Mombasa court quashes 30-year jail term for insane man who killed policeman

VOI: It was just a normal, ordinary day at the Taita Taveta District headquarters on March 27, 2011 when Leonard Mwangemi, a psychiatric patient, entered the compound with a concealed knife in his pocket.

He headed straight to where a group of five police officers were seated on a bench whiling away the Sunday afternoon in a heated chitchat. After greeting them, Mwangemi sat next to the only uniformed and armed police officer who was on duty that day.

Without any provocation, Mwangemi suddenly drew out the knife and stabbed the uniformed officer, identified as Erick Omwenga, on the left side of the chest.

He then fled but was pursued and arrested by Omwenga’s colleagues who recovered another knife and a panga (machete) from him.

The officers then rushed their colleague to a nearby hospital before transferring him to Kilimanjaro Medical Centre in Moshi, Tanzania, where he died upon arrival.

Mwangemi was later charged with murder before Justice Maureen Odero at the High Court in Mombasa. He pleaded not guilty saying he suffered from a mental illness for which he had been on treatment.
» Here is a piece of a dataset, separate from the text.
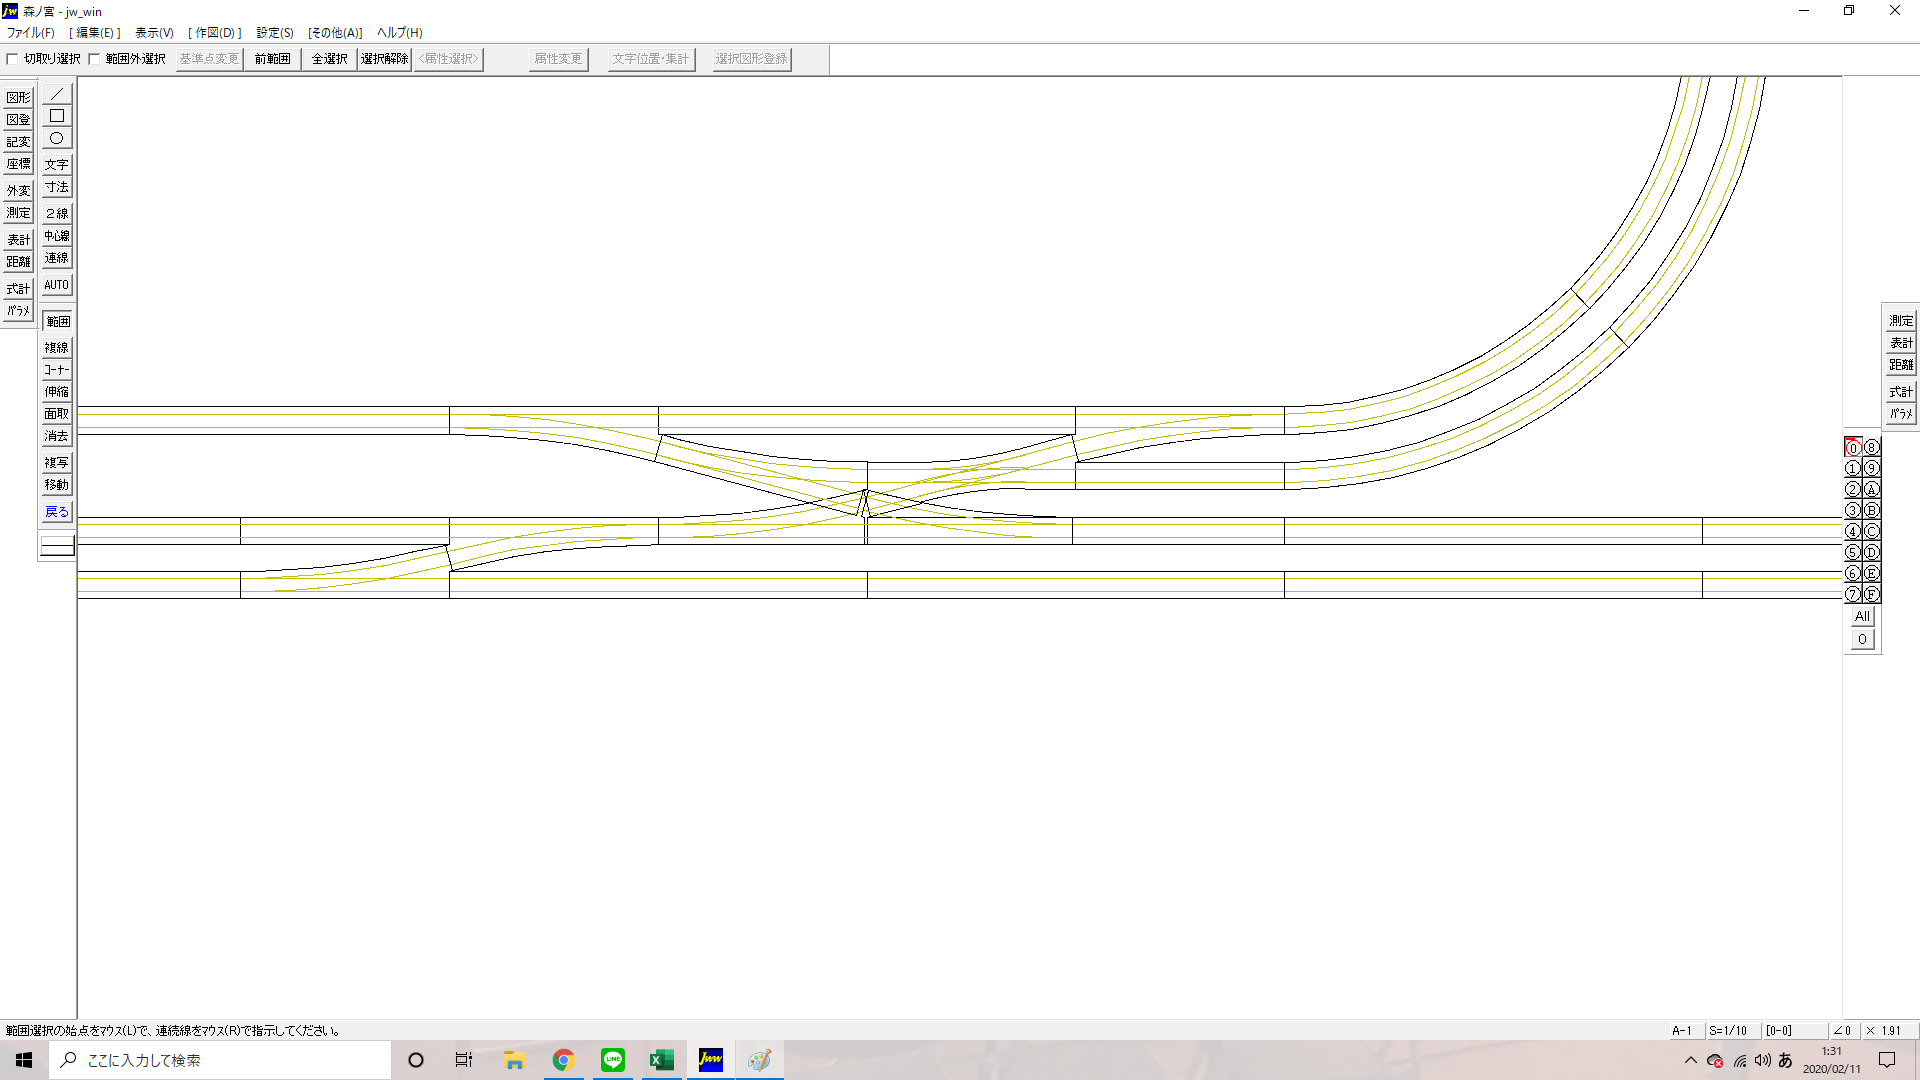Click the AUTO mode tool button
Screen dimensions: 1920x1080
(57, 285)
Mwangemi underwent two psychiatric examinations on June 27, 2012 and October 25, 2013. Both tests acknowledged Mwangemi’s mental illness, but noted that he was stable at the time of examination and therefore fit to take plea.

But in her judgment, Justice Odero said although Mwangemi claimed he was a mental patient and had been on medication, there was nothing to suggest that he suffered from mental illness at the time of the incident.

She further held that malice aforethought was proved going by the nature of injuries suffered by the deceased and that he was armed with two knives and a panga. She sentenced him to 30 years.

Mwangemi moved to the Court of Appeal in Mombasa on grounds that the trial court failed to evaluate his mental status.

Appellate judges Milton Makhandia, William Ouko, and Kathurima M’inoti faulted Justice Odero for imprisoning Mwangemi instead of making a special finding of guilty, but insane and ordering for his detention in custody pending the president’s further orders.

“To the extent that the sentence was unlawful, we set aside the 30-year imprisonment and substitute it with a special finding of guilty but insane and direct that the appellant be kept in custody at Shimo La Tewa Prison pending the president’s order,” they ruled on September 30, this year.